**Instructions**
**A.** In the prairie intern profile, which field did the internship lead the writer to switch their college degree to?
**B.** Continue the prairie intern profile from where it stops.

**Text**

*** Begin section ***

Prairie Partner Intern 2007

Graduated University of Wisconsin-Madison, 2008

Current position: Iowa Department of Natural Resources - Natural Resources Technician (Mount Ayr, Iowa)

Favorite memory of the program: The best apple cider, still, I've ever had! Our crew rotated through 5 different partners/locations each week. One of those locations was Holy Wisdom Monastery in Middleton. They had homemade apple cider from apple trees growing on the property that were next to their prairie restoration sites. They had it thawing and ready for us to drink for lunch on a humid, 90 degree day in the middle of the summer. Life saver!

Impact of the program on your academic and/or career path: It completely shaped my path in life. I feel that internships are incredibly important for anyone in college to help them decide if the degree they are pursuing is the right choice and to define their expectations for after graduation. The Madison Audubon Internship focused my college degree (from Zoology to Biological Aspects of Conservation) and inspired a passion in me for botany and habitat work. I learned a great deal about prairie and oak savanna landscapes and tried to glean as much knowledge as I could from the vast amount of experience of the site managers. By heading down the road of natural resource work, I ventured out after college taking seasonal positions in Montana, Colorado, and Iowa. I settled down in southern Iowa working for the Iowa Department of Natural Resources.

*** End section ***

**Record excerpts**

*** Begin section ***

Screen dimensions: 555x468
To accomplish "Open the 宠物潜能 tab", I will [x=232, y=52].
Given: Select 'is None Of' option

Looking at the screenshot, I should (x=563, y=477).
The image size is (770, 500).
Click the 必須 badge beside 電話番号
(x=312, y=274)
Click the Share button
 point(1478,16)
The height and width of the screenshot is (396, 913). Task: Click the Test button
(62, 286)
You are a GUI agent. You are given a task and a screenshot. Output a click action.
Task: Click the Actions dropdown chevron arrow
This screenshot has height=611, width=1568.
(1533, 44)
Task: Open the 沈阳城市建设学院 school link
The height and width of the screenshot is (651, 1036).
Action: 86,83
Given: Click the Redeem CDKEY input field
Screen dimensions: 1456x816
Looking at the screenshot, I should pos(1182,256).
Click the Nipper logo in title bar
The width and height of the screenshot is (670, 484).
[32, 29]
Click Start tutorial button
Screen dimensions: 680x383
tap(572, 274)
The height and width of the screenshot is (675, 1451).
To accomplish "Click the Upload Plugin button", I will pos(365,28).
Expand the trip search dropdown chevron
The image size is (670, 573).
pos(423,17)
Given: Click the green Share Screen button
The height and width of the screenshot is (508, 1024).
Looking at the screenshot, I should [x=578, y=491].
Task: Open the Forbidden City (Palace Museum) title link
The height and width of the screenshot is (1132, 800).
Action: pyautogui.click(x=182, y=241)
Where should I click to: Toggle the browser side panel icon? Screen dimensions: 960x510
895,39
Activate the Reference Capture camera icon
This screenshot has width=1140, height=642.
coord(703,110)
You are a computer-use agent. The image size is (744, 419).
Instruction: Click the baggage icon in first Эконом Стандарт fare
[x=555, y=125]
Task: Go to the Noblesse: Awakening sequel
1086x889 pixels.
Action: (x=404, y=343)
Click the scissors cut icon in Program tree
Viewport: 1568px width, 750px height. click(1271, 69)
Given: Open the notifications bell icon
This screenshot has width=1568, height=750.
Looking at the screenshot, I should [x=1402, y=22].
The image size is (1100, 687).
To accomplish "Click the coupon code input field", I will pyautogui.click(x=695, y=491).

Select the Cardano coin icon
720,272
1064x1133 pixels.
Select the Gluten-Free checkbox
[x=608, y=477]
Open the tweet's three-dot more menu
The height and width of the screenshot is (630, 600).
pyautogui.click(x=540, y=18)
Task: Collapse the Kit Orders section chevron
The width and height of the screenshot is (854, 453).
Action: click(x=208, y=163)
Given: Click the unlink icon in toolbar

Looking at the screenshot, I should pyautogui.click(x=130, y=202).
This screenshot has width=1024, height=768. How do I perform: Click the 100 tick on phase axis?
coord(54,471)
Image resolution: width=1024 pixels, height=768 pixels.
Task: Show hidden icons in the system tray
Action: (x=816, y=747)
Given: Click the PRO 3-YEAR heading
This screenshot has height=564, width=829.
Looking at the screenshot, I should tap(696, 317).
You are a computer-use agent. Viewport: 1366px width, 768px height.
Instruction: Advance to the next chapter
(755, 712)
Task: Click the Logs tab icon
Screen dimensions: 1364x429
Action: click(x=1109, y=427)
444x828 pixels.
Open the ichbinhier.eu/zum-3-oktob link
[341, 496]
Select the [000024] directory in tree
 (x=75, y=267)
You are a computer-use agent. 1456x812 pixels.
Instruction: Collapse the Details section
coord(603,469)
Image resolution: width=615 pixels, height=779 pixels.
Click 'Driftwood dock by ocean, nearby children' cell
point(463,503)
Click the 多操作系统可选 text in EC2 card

*** End section ***

**Solved tasks**
**A.** Biological Aspects of Conservation

**B.**
How you used what you learned in the internship in future employment: I still [use what I learned]! Restoration, wildlife, and natural resources work are truly my passions, and I'm not sure that I would have found that out about myself if it weren't for this internship. Some of my present job duties include a lot of habitat work: invasive species control, prescribed burning, timber stand improvements, and prairie planting. Those were all a part of the internship--except burning... The site managers all talked about prescribed fires and how great they were and made us all jealous and want to be on the fire line. Now I'm part of a crew that burns thousands of acres every year. One particular skill set that this internship gave me, fostered largely by Tom Brock the site manager at Pleasant Valley Conservancy, was plant identification. It was more of a deep appreciation for the plants themselves and everything you can learn about the entire area just by knowing the plants that are present. I credit Tom for helping me learn a large number of plants species in prairies and oak savannas. This made me fall in love all the more with those landscapes. Burr oaks will forever be my favorite tree.